Listed entries Start Marker
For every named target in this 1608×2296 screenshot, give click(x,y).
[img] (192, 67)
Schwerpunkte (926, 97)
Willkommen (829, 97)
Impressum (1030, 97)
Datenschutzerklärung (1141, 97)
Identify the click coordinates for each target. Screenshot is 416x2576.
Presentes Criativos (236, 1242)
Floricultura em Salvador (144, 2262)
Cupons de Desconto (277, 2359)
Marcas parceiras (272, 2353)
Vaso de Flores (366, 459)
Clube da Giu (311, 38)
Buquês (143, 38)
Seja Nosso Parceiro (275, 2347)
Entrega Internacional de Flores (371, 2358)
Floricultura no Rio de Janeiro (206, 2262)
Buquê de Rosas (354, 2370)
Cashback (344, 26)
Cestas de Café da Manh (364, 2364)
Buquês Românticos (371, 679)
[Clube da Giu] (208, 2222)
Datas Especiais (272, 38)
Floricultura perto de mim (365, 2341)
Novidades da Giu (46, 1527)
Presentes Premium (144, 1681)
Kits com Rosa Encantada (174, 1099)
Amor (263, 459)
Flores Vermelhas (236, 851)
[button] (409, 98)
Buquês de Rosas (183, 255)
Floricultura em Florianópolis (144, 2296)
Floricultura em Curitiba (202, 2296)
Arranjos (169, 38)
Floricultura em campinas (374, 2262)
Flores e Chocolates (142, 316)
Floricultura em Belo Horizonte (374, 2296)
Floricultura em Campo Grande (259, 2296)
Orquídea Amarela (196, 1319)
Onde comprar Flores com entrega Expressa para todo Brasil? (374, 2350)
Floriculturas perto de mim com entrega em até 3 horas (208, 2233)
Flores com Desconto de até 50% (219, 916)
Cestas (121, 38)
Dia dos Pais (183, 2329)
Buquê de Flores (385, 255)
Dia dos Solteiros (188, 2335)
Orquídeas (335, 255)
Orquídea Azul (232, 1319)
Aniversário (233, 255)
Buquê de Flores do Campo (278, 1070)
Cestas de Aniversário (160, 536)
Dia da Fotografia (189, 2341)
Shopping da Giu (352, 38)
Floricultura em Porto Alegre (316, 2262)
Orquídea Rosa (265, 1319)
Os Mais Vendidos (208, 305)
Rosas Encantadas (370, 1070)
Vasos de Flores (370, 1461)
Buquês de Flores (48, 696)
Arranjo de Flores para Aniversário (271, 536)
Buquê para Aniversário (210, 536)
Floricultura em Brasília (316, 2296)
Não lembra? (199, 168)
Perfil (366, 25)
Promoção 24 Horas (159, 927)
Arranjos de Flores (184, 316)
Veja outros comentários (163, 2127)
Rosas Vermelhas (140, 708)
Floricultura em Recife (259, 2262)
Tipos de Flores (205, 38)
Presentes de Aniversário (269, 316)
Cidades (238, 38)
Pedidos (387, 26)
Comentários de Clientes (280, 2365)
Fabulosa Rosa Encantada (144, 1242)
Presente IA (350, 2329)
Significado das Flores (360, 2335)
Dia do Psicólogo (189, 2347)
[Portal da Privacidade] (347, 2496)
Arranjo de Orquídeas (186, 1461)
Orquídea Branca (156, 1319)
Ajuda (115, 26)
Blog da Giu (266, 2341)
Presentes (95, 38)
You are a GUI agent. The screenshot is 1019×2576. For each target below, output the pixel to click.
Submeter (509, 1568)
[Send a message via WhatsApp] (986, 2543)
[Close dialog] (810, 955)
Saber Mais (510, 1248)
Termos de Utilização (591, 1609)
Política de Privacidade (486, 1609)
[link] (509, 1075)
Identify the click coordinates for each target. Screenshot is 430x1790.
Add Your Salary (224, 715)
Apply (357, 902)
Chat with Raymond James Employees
Listed entries End Marker
▶ **Exercise details**
Answer with an exact copy of the lines from the one containing "Presentes de Aniversário (269, 316)" through the end of the entries above, leaving out everything before.

▶ **Response to this task**
Presentes de Aniversário (269, 316)
Cidades (238, 38)
Pedidos (387, 26)
Comentários de Clientes (280, 2365)
Fabulosa Rosa Encantada (144, 1242)
Presente IA (350, 2329)
Significado das Flores (360, 2335)
Dia do Psicólogo (189, 2347)
[Portal da Privacidade] (347, 2496)
Arranjo de Orquídeas (186, 1461)
Orquídea Branca (156, 1319)
Ajuda (115, 26)
Blog da Giu (266, 2341)
Presentes (95, 38)
You are a GUI agent. The screenshot is 1019×2576. For each target below, output the pixel to click.
Submeter (509, 1568)
[Send a message via WhatsApp] (986, 2543)
[Close dialog] (810, 955)
Saber Mais (510, 1248)
Termos de Utilização (591, 1609)
Política de Privacidade (486, 1609)
[link] (509, 1075)
Identify the click coordinates for each target. Screenshot is 430x1790.
Add Your Salary (224, 715)
Apply (357, 902)
Chat with Raymond James Employees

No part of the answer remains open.